■ **TASK INSTRUCTIONS**
Locate the line that contains "Task: Expand editor to fullscreen mode". Copy it and every following line through the end of the records, exactly, and include nothing else.

════════

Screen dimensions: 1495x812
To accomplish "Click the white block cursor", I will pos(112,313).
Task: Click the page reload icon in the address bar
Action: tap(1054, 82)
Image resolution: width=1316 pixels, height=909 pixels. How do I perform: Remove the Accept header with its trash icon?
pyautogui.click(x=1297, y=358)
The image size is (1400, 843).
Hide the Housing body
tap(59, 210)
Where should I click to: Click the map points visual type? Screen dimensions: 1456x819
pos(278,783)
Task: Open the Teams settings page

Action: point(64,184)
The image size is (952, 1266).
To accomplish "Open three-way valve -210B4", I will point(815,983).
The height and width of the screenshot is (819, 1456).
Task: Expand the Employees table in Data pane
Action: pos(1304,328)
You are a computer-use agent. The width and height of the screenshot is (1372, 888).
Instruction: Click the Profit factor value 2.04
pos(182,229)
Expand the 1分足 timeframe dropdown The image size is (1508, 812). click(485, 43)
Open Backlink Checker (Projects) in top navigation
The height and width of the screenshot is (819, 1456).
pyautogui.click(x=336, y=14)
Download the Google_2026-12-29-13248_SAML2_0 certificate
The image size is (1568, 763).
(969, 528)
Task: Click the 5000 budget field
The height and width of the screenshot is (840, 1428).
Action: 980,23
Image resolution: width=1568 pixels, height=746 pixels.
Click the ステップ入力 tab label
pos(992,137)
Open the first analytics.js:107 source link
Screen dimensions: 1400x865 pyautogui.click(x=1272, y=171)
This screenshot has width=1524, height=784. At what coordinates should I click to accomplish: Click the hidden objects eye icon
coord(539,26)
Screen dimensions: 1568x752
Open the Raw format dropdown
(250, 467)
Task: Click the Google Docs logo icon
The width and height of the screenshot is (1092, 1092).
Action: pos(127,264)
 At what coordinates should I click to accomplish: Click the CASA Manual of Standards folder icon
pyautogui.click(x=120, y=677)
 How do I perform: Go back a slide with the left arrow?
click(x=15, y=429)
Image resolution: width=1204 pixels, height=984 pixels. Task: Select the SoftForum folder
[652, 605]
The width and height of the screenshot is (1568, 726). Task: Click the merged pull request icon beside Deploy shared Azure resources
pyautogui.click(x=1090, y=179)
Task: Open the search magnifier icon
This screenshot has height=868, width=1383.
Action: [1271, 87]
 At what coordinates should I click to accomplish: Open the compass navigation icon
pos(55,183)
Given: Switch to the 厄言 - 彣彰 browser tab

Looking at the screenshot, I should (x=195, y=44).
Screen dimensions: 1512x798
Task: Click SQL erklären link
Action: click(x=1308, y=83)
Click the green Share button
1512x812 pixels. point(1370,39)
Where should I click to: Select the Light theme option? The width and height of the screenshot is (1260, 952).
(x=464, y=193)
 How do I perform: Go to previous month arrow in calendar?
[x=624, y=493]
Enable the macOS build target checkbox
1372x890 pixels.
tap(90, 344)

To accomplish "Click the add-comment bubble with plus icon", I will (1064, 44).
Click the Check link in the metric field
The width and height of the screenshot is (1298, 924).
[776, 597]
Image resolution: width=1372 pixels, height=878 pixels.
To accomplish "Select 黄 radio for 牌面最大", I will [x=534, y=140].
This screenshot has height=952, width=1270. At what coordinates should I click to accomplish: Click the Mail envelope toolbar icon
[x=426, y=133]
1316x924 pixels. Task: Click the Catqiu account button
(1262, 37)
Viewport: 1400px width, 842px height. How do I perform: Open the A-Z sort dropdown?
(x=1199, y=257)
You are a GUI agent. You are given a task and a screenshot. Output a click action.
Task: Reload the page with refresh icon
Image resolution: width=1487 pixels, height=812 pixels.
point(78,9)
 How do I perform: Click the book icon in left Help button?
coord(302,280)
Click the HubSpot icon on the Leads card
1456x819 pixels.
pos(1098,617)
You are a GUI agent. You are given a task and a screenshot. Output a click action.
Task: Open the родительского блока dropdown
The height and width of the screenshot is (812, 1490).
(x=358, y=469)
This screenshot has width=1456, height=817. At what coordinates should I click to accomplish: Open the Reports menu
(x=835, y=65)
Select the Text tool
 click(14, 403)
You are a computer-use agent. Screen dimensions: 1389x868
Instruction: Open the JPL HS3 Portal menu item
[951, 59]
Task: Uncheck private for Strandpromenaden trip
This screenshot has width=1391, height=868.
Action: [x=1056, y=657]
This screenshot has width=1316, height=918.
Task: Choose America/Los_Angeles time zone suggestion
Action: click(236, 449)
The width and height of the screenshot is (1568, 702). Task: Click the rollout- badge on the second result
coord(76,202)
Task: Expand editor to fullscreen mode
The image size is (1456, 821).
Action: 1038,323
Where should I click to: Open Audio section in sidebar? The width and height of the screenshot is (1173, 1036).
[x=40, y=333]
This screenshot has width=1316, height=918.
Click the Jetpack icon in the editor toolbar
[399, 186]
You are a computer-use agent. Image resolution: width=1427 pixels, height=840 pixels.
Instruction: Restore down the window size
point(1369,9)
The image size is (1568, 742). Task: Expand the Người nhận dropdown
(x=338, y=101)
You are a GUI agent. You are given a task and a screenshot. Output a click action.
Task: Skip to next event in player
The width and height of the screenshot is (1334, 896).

════════

■ **ANSWER**
Task: Expand editor to fullscreen mode
The image size is (1456, 821).
Action: 1038,323
Where should I click to: Open Audio section in sidebar? The width and height of the screenshot is (1173, 1036).
[x=40, y=333]
This screenshot has width=1316, height=918.
Click the Jetpack icon in the editor toolbar
[399, 186]
You are a computer-use agent. Image resolution: width=1427 pixels, height=840 pixels.
Instruction: Restore down the window size
point(1369,9)
The image size is (1568, 742). Task: Expand the Người nhận dropdown
(x=338, y=101)
You are a GUI agent. You are given a task and a screenshot. Output a click action.
Task: Skip to next event in player
The width and height of the screenshot is (1334, 896).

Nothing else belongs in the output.